- **SUPPLIED DATA**:
►
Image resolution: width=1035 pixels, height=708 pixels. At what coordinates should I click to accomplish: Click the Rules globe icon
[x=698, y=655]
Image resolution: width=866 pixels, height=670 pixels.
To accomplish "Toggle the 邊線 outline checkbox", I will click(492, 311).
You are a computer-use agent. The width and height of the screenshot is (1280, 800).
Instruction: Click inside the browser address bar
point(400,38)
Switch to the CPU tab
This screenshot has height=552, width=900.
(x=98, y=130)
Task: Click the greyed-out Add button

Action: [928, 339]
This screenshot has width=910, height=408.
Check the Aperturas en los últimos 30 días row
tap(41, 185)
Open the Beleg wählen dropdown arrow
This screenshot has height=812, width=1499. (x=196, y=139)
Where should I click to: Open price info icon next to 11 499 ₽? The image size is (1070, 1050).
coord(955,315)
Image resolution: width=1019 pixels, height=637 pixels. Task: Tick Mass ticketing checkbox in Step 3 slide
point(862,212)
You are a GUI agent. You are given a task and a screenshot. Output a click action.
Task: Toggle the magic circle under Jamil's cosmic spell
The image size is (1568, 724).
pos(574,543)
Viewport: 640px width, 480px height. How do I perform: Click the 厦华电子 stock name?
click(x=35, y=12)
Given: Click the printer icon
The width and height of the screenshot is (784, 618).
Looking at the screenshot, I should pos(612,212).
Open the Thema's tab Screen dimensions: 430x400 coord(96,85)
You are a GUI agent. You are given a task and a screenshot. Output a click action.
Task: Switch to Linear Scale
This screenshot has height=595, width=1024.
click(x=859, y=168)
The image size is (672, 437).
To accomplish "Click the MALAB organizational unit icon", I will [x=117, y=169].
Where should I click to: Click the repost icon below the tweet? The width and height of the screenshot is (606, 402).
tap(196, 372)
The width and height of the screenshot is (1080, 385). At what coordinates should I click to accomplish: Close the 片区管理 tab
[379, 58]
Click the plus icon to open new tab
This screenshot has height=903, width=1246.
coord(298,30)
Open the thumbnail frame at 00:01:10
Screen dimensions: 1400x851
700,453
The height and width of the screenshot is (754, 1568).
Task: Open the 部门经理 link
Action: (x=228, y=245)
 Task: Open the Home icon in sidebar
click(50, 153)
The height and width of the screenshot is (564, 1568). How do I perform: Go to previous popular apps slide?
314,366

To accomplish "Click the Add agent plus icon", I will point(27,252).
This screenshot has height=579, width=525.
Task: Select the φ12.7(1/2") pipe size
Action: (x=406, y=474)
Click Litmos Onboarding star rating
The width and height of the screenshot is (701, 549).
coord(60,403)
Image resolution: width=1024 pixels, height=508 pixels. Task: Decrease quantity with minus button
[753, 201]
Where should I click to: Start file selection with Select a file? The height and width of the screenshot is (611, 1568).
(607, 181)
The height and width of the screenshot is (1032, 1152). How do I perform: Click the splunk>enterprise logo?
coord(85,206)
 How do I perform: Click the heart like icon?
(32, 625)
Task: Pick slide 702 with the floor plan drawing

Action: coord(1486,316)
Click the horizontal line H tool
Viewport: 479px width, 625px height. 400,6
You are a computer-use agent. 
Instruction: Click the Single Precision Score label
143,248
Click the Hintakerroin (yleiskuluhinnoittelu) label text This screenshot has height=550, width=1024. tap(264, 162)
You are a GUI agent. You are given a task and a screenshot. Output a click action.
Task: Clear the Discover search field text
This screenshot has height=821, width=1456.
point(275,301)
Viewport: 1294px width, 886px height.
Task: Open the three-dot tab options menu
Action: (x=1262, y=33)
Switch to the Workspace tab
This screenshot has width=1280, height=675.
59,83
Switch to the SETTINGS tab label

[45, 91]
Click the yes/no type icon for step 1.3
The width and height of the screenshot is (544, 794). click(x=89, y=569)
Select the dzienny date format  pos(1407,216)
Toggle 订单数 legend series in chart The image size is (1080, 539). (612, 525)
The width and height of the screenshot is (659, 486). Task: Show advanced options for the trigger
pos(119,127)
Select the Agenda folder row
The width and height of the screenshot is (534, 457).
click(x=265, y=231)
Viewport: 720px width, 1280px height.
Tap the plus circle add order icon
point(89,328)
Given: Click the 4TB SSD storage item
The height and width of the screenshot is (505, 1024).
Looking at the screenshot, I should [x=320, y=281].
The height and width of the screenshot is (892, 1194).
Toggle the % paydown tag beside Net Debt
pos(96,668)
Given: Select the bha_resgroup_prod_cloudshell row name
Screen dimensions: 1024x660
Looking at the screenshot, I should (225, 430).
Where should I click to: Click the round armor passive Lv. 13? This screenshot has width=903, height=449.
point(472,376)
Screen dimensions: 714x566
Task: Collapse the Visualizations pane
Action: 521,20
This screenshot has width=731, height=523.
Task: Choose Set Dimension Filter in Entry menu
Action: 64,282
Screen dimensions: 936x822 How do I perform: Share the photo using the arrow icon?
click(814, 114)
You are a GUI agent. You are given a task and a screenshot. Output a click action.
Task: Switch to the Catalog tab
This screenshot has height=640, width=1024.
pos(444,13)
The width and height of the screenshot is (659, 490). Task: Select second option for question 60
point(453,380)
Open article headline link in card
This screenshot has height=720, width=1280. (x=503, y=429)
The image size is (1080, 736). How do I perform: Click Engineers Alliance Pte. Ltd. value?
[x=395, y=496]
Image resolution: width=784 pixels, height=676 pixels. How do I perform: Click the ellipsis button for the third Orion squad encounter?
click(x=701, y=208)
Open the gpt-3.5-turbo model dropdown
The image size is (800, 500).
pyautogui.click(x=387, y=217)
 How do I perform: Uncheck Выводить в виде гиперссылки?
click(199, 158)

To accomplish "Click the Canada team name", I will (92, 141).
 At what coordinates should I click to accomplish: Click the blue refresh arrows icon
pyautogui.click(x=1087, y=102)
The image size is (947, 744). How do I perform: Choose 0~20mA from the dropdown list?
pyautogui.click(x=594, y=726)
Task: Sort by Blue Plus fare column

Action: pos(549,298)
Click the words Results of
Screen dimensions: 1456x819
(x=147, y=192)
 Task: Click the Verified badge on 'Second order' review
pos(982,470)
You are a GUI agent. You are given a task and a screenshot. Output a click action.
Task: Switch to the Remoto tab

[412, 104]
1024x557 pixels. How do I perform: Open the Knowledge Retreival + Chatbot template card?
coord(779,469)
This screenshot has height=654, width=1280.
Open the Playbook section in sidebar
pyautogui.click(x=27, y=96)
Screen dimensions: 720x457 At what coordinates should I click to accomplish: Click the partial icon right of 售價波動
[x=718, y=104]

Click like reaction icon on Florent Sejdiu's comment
◄
- **TASK PROMPT**: Return every line above exactly as it stands.

- **FINAL ANSWER**:
Image resolution: width=1035 pixels, height=708 pixels. At what coordinates should I click to accomplish: Click the Rules globe icon
[x=698, y=655]
Image resolution: width=866 pixels, height=670 pixels.
To accomplish "Toggle the 邊線 outline checkbox", I will click(492, 311).
You are a computer-use agent. The width and height of the screenshot is (1280, 800).
Instruction: Click inside the browser address bar
point(400,38)
Switch to the CPU tab
This screenshot has height=552, width=900.
(x=98, y=130)
Task: Click the greyed-out Add button

Action: [928, 339]
This screenshot has width=910, height=408.
Check the Aperturas en los últimos 30 días row
tap(41, 185)
Open the Beleg wählen dropdown arrow
This screenshot has height=812, width=1499. (x=196, y=139)
Where should I click to: Open price info icon next to 11 499 ₽? The image size is (1070, 1050).
coord(955,315)
Image resolution: width=1019 pixels, height=637 pixels. Task: Tick Mass ticketing checkbox in Step 3 slide
point(862,212)
You are a GUI agent. You are given a task and a screenshot. Output a click action.
Task: Toggle the magic circle under Jamil's cosmic spell
The image size is (1568, 724).
pos(574,543)
Viewport: 640px width, 480px height. How do I perform: Click the 厦华电子 stock name?
click(x=35, y=12)
Given: Click the printer icon
The width and height of the screenshot is (784, 618).
Looking at the screenshot, I should pos(612,212).
Open the Thema's tab Screen dimensions: 430x400 coord(96,85)
You are a GUI agent. You are given a task and a screenshot. Output a click action.
Task: Switch to Linear Scale
This screenshot has height=595, width=1024.
click(x=859, y=168)
The image size is (672, 437).
To accomplish "Click the MALAB organizational unit icon", I will [x=117, y=169].
Where should I click to: Click the repost icon below the tweet? The width and height of the screenshot is (606, 402).
tap(196, 372)
The width and height of the screenshot is (1080, 385). At what coordinates should I click to accomplish: Close the 片区管理 tab
[379, 58]
Click the plus icon to open new tab
This screenshot has height=903, width=1246.
coord(298,30)
Open the thumbnail frame at 00:01:10
Screen dimensions: 1400x851
700,453
The height and width of the screenshot is (754, 1568).
Task: Open the 部门经理 link
Action: (x=228, y=245)
 Task: Open the Home icon in sidebar
click(50, 153)
The height and width of the screenshot is (564, 1568). How do I perform: Go to previous popular apps slide?
314,366

To accomplish "Click the Add agent plus icon", I will point(27,252).
This screenshot has height=579, width=525.
Task: Select the φ12.7(1/2") pipe size
Action: (x=406, y=474)
Click Litmos Onboarding star rating
The width and height of the screenshot is (701, 549).
coord(60,403)
Image resolution: width=1024 pixels, height=508 pixels. Task: Decrease quantity with minus button
[753, 201]
Where should I click to: Start file selection with Select a file? The height and width of the screenshot is (611, 1568).
(607, 181)
The height and width of the screenshot is (1032, 1152). How do I perform: Click the splunk>enterprise logo?
coord(85,206)
 How do I perform: Click the heart like icon?
(32, 625)
Task: Pick slide 702 with the floor plan drawing

Action: coord(1486,316)
Click the horizontal line H tool
Viewport: 479px width, 625px height. 400,6
You are a computer-use agent. 
Instruction: Click the Single Precision Score label
143,248
Click the Hintakerroin (yleiskuluhinnoittelu) label text This screenshot has height=550, width=1024. tap(264, 162)
You are a GUI agent. You are given a task and a screenshot. Output a click action.
Task: Clear the Discover search field text
This screenshot has height=821, width=1456.
point(275,301)
Viewport: 1294px width, 886px height.
Task: Open the three-dot tab options menu
Action: (x=1262, y=33)
Switch to the Workspace tab
This screenshot has width=1280, height=675.
59,83
Switch to the SETTINGS tab label

[45, 91]
Click the yes/no type icon for step 1.3
The width and height of the screenshot is (544, 794). click(x=89, y=569)
Select the dzienny date format  pos(1407,216)
Toggle 订单数 legend series in chart The image size is (1080, 539). (612, 525)
The width and height of the screenshot is (659, 486). Task: Show advanced options for the trigger
pos(119,127)
Select the Agenda folder row
The width and height of the screenshot is (534, 457).
click(x=265, y=231)
Viewport: 720px width, 1280px height.
Tap the plus circle add order icon
point(89,328)
Given: Click the 4TB SSD storage item
The height and width of the screenshot is (505, 1024).
Looking at the screenshot, I should [x=320, y=281].
The height and width of the screenshot is (892, 1194).
Toggle the % paydown tag beside Net Debt
pos(96,668)
Given: Select the bha_resgroup_prod_cloudshell row name
Screen dimensions: 1024x660
Looking at the screenshot, I should (225, 430).
Where should I click to: Click the round armor passive Lv. 13? This screenshot has width=903, height=449.
point(472,376)
Screen dimensions: 714x566
Task: Collapse the Visualizations pane
Action: 521,20
This screenshot has width=731, height=523.
Task: Choose Set Dimension Filter in Entry menu
Action: 64,282
Screen dimensions: 936x822 How do I perform: Share the photo using the arrow icon?
click(814, 114)
You are a GUI agent. You are given a task and a screenshot. Output a click action.
Task: Switch to the Catalog tab
This screenshot has height=640, width=1024.
pos(444,13)
The width and height of the screenshot is (659, 490). Task: Select second option for question 60
point(453,380)
Open article headline link in card
This screenshot has height=720, width=1280. (x=503, y=429)
The image size is (1080, 736). How do I perform: Click Engineers Alliance Pte. Ltd. value?
[x=395, y=496]
Image resolution: width=784 pixels, height=676 pixels. How do I perform: Click the ellipsis button for the third Orion squad encounter?
click(x=701, y=208)
Open the gpt-3.5-turbo model dropdown
The image size is (800, 500).
pyautogui.click(x=387, y=217)
 How do I perform: Uncheck Выводить в виде гиперссылки?
click(199, 158)

To accomplish "Click the Canada team name", I will (92, 141).
 At what coordinates should I click to accomplish: Click the blue refresh arrows icon
pyautogui.click(x=1087, y=102)
The image size is (947, 744). How do I perform: Choose 0~20mA from the dropdown list?
pyautogui.click(x=594, y=726)
Task: Sort by Blue Plus fare column

Action: pos(549,298)
Click the words Results of
Screen dimensions: 1456x819
(x=147, y=192)
 Task: Click the Verified badge on 'Second order' review
pos(982,470)
You are a GUI agent. You are given a task and a screenshot. Output a click action.
Task: Switch to the Remoto tab

[412, 104]
1024x557 pixels. How do I perform: Open the Knowledge Retreival + Chatbot template card?
coord(779,469)
This screenshot has height=654, width=1280.
Open the Playbook section in sidebar
pyautogui.click(x=27, y=96)
Screen dimensions: 720x457 At what coordinates should I click to accomplish: Click the partial icon right of 售價波動
[x=718, y=104]

Click like reaction icon on Florent Sejdiu's comment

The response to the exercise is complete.